A law professor at the University of British Columbia says it’s time for people to come to terms with the fact many public statues and monuments uphold and commemorate Canada’s colonial legacy.
Mary Ellen Turpel-Lafond, head of UBC’s Residential School Centre and the province’s former representative for children and youth, made the comments after a statue of George Vancouver was defaced outside of Vancouver City Hall on Wednesday night.
Turpel-Lafond says some of the historical figures Canadians have chosen to memorialize were responsible for horrific atrocities against Indigenous people.
“The depth of feeling that First Nations people have about this matter, but also the suffering that has happened in the Indigenous community in Canada because of some of these so-called titans of our nation’s history, is something that we have to come to grips with,” she told Global News.
Vancouver is best known as an explorer, and charted much of the B.C. coast in the 18th century.
However, he also played an imperial role, claiming the area we know today as Puget Sound in the name of King George III.
Turpel-Lafond argued that stories of George Vancouver’s “good relationship” with Indigenous people in B.C. are probably examples of whitewashed history, adding that many colonial figures were written about as saviours of Indigenous people.
She said a serious commitment to reconciliation means understanding that whitewashed history, and the acknowledgement that Indigenous history has been largely erased.
“As if the only figures worthy of having in a monument are those of European background who came and so-called ‘discovered’ North America,” she said.
The vandalism comes as anti-racism protesters target statues around the world, in several cases tearing them down or removing their heads.
Calls are also growing around the world to remove statues of historical figures who shared discriminatory or hateful perspectives more common to their time.

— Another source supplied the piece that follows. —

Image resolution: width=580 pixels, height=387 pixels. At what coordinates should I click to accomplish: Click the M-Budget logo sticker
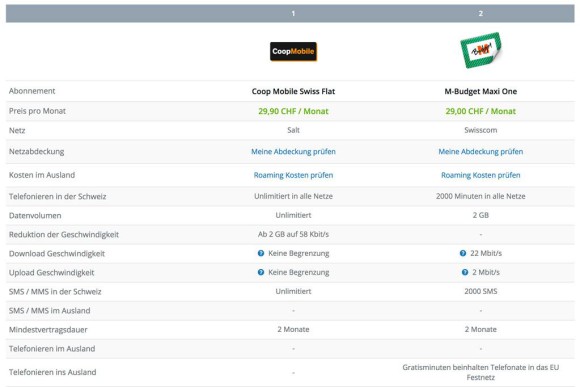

In Montreal, more than 9,000 people have signed a new petition calling for the John A. Macdonald to be removed from the Place du Canada Park, over his documented hostility to Indigenous peoples.
In 2018, a statue of Macdonald was removed from Victoria City Hall.
Turpel-Lafond says there needs to be an active process for re-examining the memorialization of those figures in statues, street names, and schools, and recognizing those names uphold Canada’s colonial legacy.
Graffiti removal crews spent Thursday removing paint splatters from the statue.
Vancouver police say they are investigating, calling the incident “unfortunate.”